Deutschland, das seit langem als eines der wichtigsten Güterverkehrszentren in Europa gilt, befindet sich nun im Zentrum einer demografischen Krise im Straßengüterverkehr. Während der Bericht auf einen weltweiten Mangel von 3,6 Millionen LKW-Fahrern hinweist – eine Zahl, die im Vergleich zu 2023 konstant geblieben ist -, verbirgt sich hinter der scheinbaren Stabilität eine wachsende Herausforderung: eine schnell alternde Arbeitskraft mit sehr wenigen Nachwuchsfahrern, die den Beruf anstreben.

Aus dem IRU-Bericht über den weltweiten LKW-Fahrermangel 2024 geht hervor, dass 45 Prozent der deutschen LKW-Fahrer älter als 55 Jahre sind – Tendenz steigend.
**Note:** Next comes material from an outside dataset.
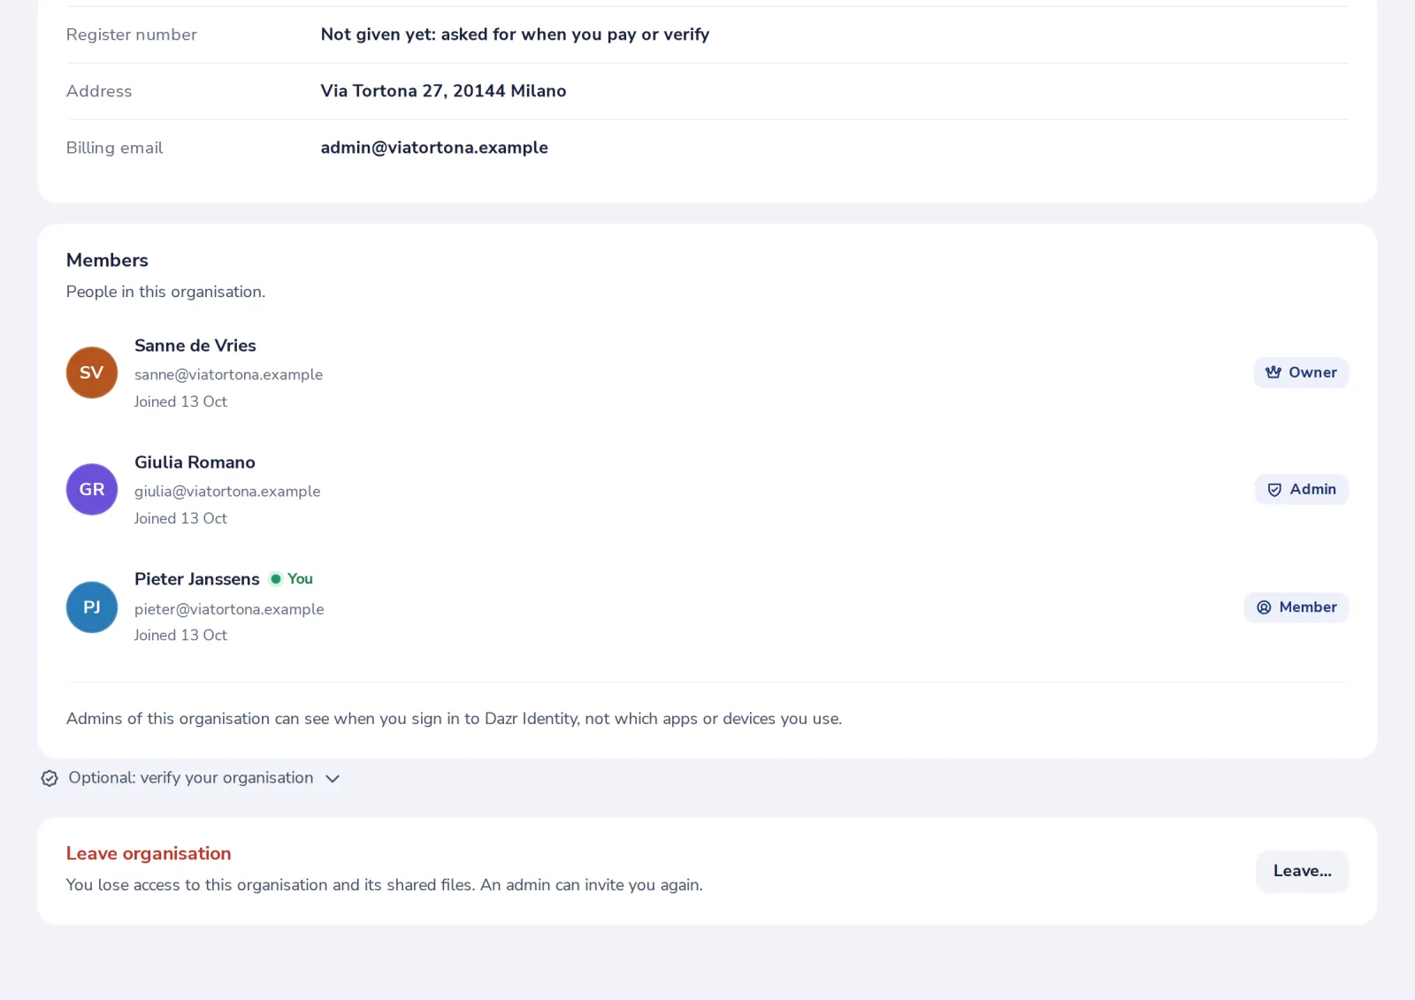Expand the verify your organisation chevron
The height and width of the screenshot is (1000, 1415).
tap(333, 779)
Da bis 2029 voraussichtlich mehr als 17 Prozent der europäischen LKW-Fahrer in den Ruhestand gehen werden, wird Deutschland den Druck sowohl im inländischen Güterverkehr als auch im grenzüberschreitenden Verkehr, der für den EU-Binnenmarkt von entscheidender Bedeutung ist, deutlich zu spüren bekommen.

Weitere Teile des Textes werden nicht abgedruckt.